2. Handle errors consistently

  • Do you use return codes?
  • Do you use exceptions?
  • Is it possible to debug failures easily (e.g., set one breakpoint for unexpected events)?
  • In the event of an error, does the program silently produce unexpected results?
  • In the event of an error, does the program offer an informative error message and avoid damaging the program state?
  • Can the program recover from some failures to still produce a meaningful result?  (Please note: recovering from an error is completely different from ignoring it…)


3. Use interfaces

  • To add a new functionality X, how much code needs to change?
  • Do the function/method signatures make sense without reading the implementation code?
  • Are there any functions/methods with more than six arguments?


4. Multithreading Friendliness

  • How much static and global data is present?
  • How monolithic are the algorithms?
  • Can the big/time consuming parts of the algorithm be broken into non interacting pieces?


5. Know your programming tools

  • Are you familiar with what STL can do, and how quickly? i. E.g., what does std::equal_range do?
  • Are you familiar with Boost and other available utilities?
  • Are you aware of domain specific libraries to help with what you are doing?
  • Does your programming environment offer things like auto completion, cross referencing in the code, etc.? 
  • How much do you need text find to navigate in your code?

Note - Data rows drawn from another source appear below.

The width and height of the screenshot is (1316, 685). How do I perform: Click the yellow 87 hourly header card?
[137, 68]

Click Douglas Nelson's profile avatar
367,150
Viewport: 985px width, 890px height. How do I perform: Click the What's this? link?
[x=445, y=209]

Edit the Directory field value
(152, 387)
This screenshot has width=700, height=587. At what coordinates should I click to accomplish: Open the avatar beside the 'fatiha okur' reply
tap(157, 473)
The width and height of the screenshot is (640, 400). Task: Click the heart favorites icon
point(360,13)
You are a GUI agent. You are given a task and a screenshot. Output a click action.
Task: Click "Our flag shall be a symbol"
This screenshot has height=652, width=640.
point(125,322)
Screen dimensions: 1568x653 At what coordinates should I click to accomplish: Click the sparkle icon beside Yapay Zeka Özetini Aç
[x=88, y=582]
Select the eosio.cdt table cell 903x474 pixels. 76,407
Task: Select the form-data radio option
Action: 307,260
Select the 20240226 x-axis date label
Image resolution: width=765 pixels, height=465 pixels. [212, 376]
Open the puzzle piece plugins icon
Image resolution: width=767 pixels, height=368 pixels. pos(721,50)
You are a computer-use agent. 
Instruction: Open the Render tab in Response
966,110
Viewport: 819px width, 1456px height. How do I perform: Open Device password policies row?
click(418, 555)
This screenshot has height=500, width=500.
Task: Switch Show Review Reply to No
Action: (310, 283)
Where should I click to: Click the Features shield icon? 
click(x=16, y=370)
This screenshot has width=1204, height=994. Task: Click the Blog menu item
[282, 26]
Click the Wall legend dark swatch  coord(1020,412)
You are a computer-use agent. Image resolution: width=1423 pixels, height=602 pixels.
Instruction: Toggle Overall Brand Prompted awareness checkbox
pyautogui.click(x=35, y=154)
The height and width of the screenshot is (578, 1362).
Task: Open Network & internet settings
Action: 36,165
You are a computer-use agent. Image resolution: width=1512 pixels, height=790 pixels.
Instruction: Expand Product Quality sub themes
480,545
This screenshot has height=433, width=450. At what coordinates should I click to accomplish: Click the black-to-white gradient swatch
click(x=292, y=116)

6. Know your source control, build, and testing systems

  • How long does it take a new employee to check out and build a copy of the product?
  • Are automatic tests run regularly on the code?
  • How long does a build take?
  • If someone makes grossly incorrect changes to the code, how long does it take to recover from that?
  • Are changes associated with stories/bug fixes?
  • Can you obtain source for each version of your released product easily?
  • Are dependencies noted between changes? i. e.g., if someone wanted a version of your product from 10 years ago, except with bug fixes x,y, and z applied, how long would it take to comply with that request?)


7. Performance

  • How do you measure size/complexity of inputs?
  • How does compute time scale with size of inputs?
  • How does memory consumption scale with size of inputs?
  • For a given hardware configuration, how large a problem can you handle without running into memory problems?


Do you, dear reader, have any questions or schema for accessing software and development quality that you would like to share?